O governo escolheu os caminhos costumeiros, o remédio amargo que apenas irrita o sistema digestivo de quem é obrigado a engolir à força, ignorando a panaceia eficaz que exige longo prazo: crescimento econômico.  Mas, para sistemas políticos vadios como o nosso, crescimento econômico é um veneno, pois requer credibilidade e medidas inadiáveis como reforma da Previdência, privatizações, ajuste das contas públicas, Estado menor e ausência de ingerência política. Também sofremos do mal crônico de andar à deriva do bom senso e ainda desviar para rotas perigosas, como buscaram os oportunistas de sempre. Loucos para surfar no sucesso popular da paralisação dos caminhoneiros, tentaram engatar algumas carretas fora de padrão (“Fora Temer”, “Lula Livre” e intervenção militar) nos cavalos mecânicos estacionados nas rodovias. Deram com os burros n’água.

Michel Temer, ambientado no século 19, é um moribundo político sofrendo sua taxidermia em vida.
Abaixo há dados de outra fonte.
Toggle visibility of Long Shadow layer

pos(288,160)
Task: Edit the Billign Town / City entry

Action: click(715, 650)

Derrubado a poucos meses do fim do mandato, daria lugar a Rodrigo Maia, com possível suíte de Eunício Oliveira e solos de Cármen Lúcia fora da partitura. Uma piada de mau gosto!  Temer tem poucas alternativas antes de ficar empalhado. Quem sabe, retirar todos os impostos dos discos de Sula Miranda, a eterna rainha dos caminhoneiros? Ela anda meio sumida, mas, nesse jogo de tentativas e erros certos do seu governo…  O desespero para libertar Lula a qualquer custo só comprova que ele desmilinguiu-se na própria amoralidade, a ponto de arquitetar o estratagema derradeiro de um indulto presidencial indecente, que poderá vir de gente como Ciro Gomes, caso eleito. Afinal, seus incontáveis recursos jurídicos já foram solenemente ignorados pelas quatro instâncias do Judiciário e até pela ONU! Ou seja, “O Cara” chegou ao ponto de carecer de um expediente vexatório, uma espécie de reconstituição de hímen.
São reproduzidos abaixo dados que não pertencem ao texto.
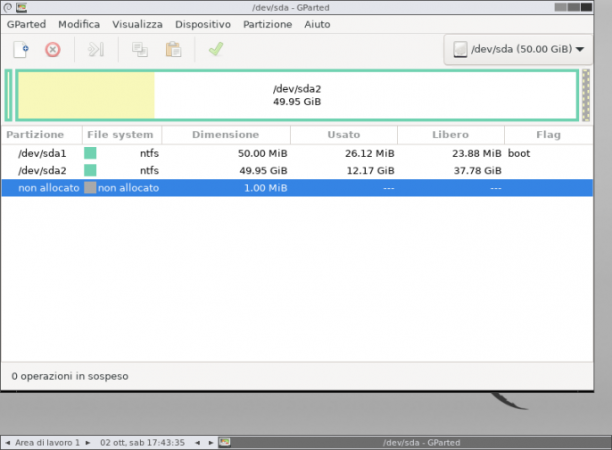This screenshot has width=612, height=450.
Task: Switch to previous workspace arrow in taskbar
Action: point(7,443)
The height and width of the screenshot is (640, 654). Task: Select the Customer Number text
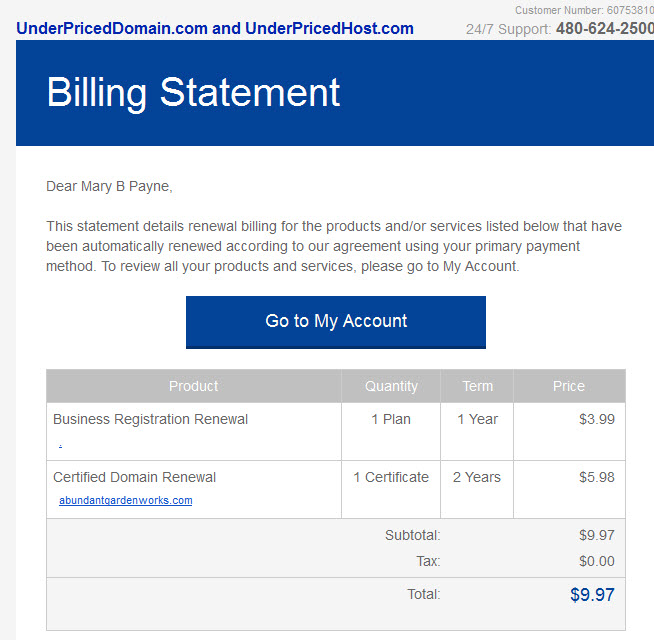[x=584, y=10]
E o bando sem noção que bateu à porta dos quartéis em busca de paternidade para enfrentar a vida, clamando por intervenção militar, ouviu do general comandante do Exército o bom conselho de procurar respostas no artigo 142 da Constituição. É o que dá sair por aí, zanzando pelas ruas, ridículos naqueles trajes camuflados, como se estivessem de prontidão para alguma guerra de travesseiros da Sessão da Tarde.  Algum subalterno poderia ter mandado a turma acampar na frente do Camp Swampy e pedir ajuda ao Recruta Zero, Sargento Tainha e seu totó Otto, Tenente Escovinha e General Dureza. Pelo menos, teriam a máxima do recruta para refletir: “Nunca deixe para amanhã o que você pode fazer depois de amanhã”. Um chiste bem mais inteligente do que a ideia de jerico de jogar o país, fardado, num isolamento internacional destinado à escória.

O horizonte seguirá carregado. Os caminhoneiros autônomos deverão continuar com os velhos problemas, ante a ociosidade que roda ali pelos 30% no setor. E diversos segmentos produtivos de grande porte pressionam o governo para acionar os líderes do movimento, em busca da reparação financeira pelos prejuízos que tiveram durante a paralisação.  Tempos cansativos estes, que esgotam nossa paciência cidadã. Nem a Copa do Mundo batendo à porta parece interessar. Eu mesma fiquei arrasada quando vi os jogadores vestidos naqueles ternos, digamos, difíceis! A ressaca pós-Lula de Ricardo Almeida fez Neymar viralizar em zombaria nas redes sociais. Tadinho, foi comparado até ao tradicional espalhafato do saudoso Clodovil, gente!

Não me causam estranheza as palavras recentes do jornalista Clóvis Rossi, que parecem traduzir tudo isso que nos afeta: “Desisto. Jamais chegaremos à civilização, pelo menos no que me resta da vida”.
“Assim é (se lhe parece)”. Pirandello vive!